The Lee laboratory studies transposable elements and other types of genomic variations in human disease using computational genomic and bioinformatic approaches. Specifically, we develop and apply computational methods for genomic studies using next-generation sequencing and perform integrative analyses of DNA- and RNA-sequencing data.

Our research currently focuses on:

1 The role of retrotransposons in human health and disease. Retrotransposon mobilization is a significant source of human genomic variability and is causally implicated in various Mendelian disorders and complex diseases. We have reported that somatic retrotransposition frequently occurs in human cancers, and the rates are associated with TP53 mutation status and cancer immunity (Lee, Science 2012; Jung, Genome Res. 2018). We aim to define the relevance and importance of retrotransposon insertions in human health and diseases, including cancer, Mendelian disorders, and neurological disorders.

The role of somatic mutation in developmental and degenerative disorders. Our previous single-cell studies have revealed extensive somatic mosaicism in the human brain (Evrony & Cai, Cell 2012; Evrony & Lee, Neuron 2015; eLife 2016). Analysis of somatic mutation requires rigorous data analysis and validation since multiple confounding factors such as amplification artifacts and vector contamination can lead to misinterpretation (Evrony & Lee, eLife 2016; Kim, Nature 2020). We aim to analyze single-cell and other types of sequencing data and develop novel methods to detect low-clonal or single-cell unique somatic mutations and to understand how these mutations relate to aging, and developmental and degenerative disorders.

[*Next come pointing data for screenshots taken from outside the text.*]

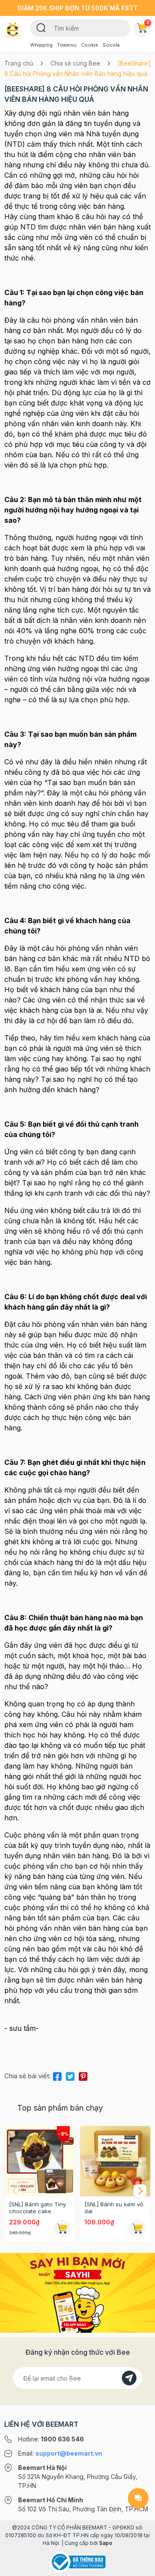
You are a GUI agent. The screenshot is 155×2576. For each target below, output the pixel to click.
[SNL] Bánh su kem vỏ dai (113, 2208)
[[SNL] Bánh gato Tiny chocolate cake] (40, 2161)
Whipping (41, 45)
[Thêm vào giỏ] (62, 2228)
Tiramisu (67, 45)
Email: (60, 2453)
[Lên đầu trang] (138, 2565)
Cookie (89, 45)
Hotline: (51, 2439)
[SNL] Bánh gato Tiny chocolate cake (37, 2208)
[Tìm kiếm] (41, 27)
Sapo (105, 2543)
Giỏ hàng (147, 22)
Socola (111, 45)
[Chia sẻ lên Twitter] (70, 2074)
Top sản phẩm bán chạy (60, 2107)
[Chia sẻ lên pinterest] (83, 2074)
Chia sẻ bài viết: (27, 2076)
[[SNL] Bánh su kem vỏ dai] (115, 2161)
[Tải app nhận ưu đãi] (77, 2292)
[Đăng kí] (129, 2378)
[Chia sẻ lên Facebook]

The effects of DNA variants on RNA splicing. One major pathogenic mechanism underlying human disease is disruption of RNA splicing caused by DNA mutations including retrotransposon insertions. Our analysis of cancer DNA- and RNA-seq profiles found a large number of somatic mutations that disrupted RNA splicing, highlighting intron retention as a common yet underappreciated mechanism of tumor suppressor inactivation (Jung, Nat. Gen. 2015). We also reported splice-altering somatic L1 insertions in cancers (Jung, Genome Res. 2018). Our goal is to systematically characterize the effects of pathogenic DNA variants, especially non-coding variants, on RNA splicing.


We aim to address the following major biomedical questions:


What are the causal genomic variants for genetic disorders of unknown etiology?

Advances in human genetics and genomics have uncovered causal variants for many hereditary human diseases. However, no link to causal variants has yet been identified for a significant fraction of Mendelian diseases. We explore causal genetic variants for genetics disorders with unknown etiology by investigating their genomic and transcriptomic data with a special focus on non-canonical types of variants including 1) non-coding variants, especially those associated with repetitive sequences such as transposable elements and tandem repeats, 2) genomic variants causing splicing aberrations, and 3) mosaic variants with low variant allele frequency. These types of variants cannot be detected through typical variant analyses.  We have developed effective computational methods and obtained in-depth understanding of existing tools so as to be able to study these types of variants. For example, the Tea (Transposable Element Analyzer) methods we developed to study somatic retrotransposition in cancer and single-neuronal genomes (Lee et al., Science, 2012; Evrony and Lee et al., Neuron, 2015) have been evolving to accommodate advances in genomic and computing technologies to study various genetic disorders. We have also developed a computational method to detect and predict splicing-disrupting somatic mutations, including synonymous ones (Jung et al., Nature Genetics, 2015).


How often do somatic mutations occur and what are their roles in developmental and degenerative disorders?

Somatic mutations have been studied most extensively in cancer, but they also cause neurodevelopmental disorders. Our previous studies of single-neuronal genomes in postmortem human brains have revealed abundant somatic mutations, such as mobilization of transposable elments and variation in short tandem repeats, suggesting their potential role in neurological disorders. Our studies have not only demonstrated great promise of single-cell genomics for studying somatic mutation but also highlighted the importance of rigorous data analysis and computational expertise to address technical artifacts in the data. We continue to investigate somatic mutations in several neurological disorders and other conditions in close collaboration with clinical and experimental scientists.